Aberdeen News is a publication for a South Dakota city of just over 26,000 people. Northern State University has over 3,600 students. The issue of Dessen’s work was brought up by one student who was part of a larger committee to pick a book for a book club. In the grand scheme of things, this was a small fry issue and Dessen and company reacted to it with a fundamentally skewed sense of proportion. The Common Read project of NSU clearly has no problem with YA given that the previous two books the committee picked were by Angie Thomas and Ruta Sepetys. This wasn’t a panel to ban the book or remove it from the university’s curriculum or anything remotely resembling censorship. This wasn’t drama until Dessen made it so, and frankly, it seems like she did it more out of hurt feelings than any grander need to stand up for YA against a greater and more insidious force.

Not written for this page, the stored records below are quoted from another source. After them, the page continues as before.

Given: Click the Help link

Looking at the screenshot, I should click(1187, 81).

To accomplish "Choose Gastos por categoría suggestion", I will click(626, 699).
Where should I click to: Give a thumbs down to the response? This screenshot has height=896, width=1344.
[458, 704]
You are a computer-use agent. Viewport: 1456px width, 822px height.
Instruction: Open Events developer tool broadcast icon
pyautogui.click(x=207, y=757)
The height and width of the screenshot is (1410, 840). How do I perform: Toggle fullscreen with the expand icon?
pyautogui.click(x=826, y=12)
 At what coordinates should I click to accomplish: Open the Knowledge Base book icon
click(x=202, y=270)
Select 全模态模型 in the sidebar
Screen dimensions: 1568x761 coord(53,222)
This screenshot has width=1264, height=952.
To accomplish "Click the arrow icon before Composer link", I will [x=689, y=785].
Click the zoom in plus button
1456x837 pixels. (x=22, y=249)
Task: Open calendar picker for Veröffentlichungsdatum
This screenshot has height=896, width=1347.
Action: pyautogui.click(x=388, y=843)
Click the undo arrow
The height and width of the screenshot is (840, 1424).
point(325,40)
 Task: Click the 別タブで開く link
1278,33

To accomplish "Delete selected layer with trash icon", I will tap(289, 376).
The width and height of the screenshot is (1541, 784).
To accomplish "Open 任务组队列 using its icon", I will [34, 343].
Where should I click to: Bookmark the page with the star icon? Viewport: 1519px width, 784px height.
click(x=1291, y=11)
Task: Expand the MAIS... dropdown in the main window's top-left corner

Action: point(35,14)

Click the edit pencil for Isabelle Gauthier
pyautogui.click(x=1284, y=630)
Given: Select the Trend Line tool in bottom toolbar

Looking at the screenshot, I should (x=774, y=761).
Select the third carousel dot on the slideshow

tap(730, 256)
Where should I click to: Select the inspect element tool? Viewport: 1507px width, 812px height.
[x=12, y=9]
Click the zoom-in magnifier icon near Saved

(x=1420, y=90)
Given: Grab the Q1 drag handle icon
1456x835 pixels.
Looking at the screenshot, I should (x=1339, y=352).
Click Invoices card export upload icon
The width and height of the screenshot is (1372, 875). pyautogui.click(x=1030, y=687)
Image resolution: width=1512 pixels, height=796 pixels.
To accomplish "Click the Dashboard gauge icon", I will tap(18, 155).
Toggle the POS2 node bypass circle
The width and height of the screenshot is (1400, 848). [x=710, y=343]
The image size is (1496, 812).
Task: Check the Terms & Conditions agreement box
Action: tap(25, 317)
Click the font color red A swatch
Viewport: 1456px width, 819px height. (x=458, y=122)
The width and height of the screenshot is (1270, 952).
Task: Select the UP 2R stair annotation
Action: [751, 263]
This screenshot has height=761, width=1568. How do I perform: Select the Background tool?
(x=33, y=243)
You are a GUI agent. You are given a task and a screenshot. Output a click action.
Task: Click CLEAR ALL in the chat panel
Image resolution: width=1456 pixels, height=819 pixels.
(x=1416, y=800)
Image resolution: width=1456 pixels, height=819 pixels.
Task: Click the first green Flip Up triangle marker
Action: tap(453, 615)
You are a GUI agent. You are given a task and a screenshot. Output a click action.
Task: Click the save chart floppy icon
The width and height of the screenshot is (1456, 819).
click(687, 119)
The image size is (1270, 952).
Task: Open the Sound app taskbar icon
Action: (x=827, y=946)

Dessen is very popular and has immensely dedicated fans. Clearly, this was something she knew when she tweeted this out. She wanted validation from fans and fellow authors, as many of us would, had we been in a similar position. We’re only human, after all. However, we should all be aware of the power we possess. If you’re a worldwide best-selling author with a Netflix deal, perhaps think twice before putting a student, one who’s probably young enough to be your own child, in the firing line. Not only will your actions make you look extremely petty and potentially turn off fans, it certainly won’t make your target change their mind about you. How was this any different from searching your own name on Twitter to drag people who just want to stay on their own corner of the internet in peace, or going after people who wrote bad reviews on a site intended for readers? All this did was drive another woman off the internet for no damn reason at all.
When people want to make another strawman argument about the supposed evils of YA, this incident is what they’ll point to, and that inevitability depresses the hell out of me. Yet it’s one that Dessen and many of her surrounding friends and fans brought upon themselves. This is what happens when you decide the rules don’t apply to you. It’s embarrassing. There are reasons to go all guns a-blazing against the prejudices of the world in relation to YA and its exclusion from discussions of serious literary merit. This was clearly not one of them, not by a long shot.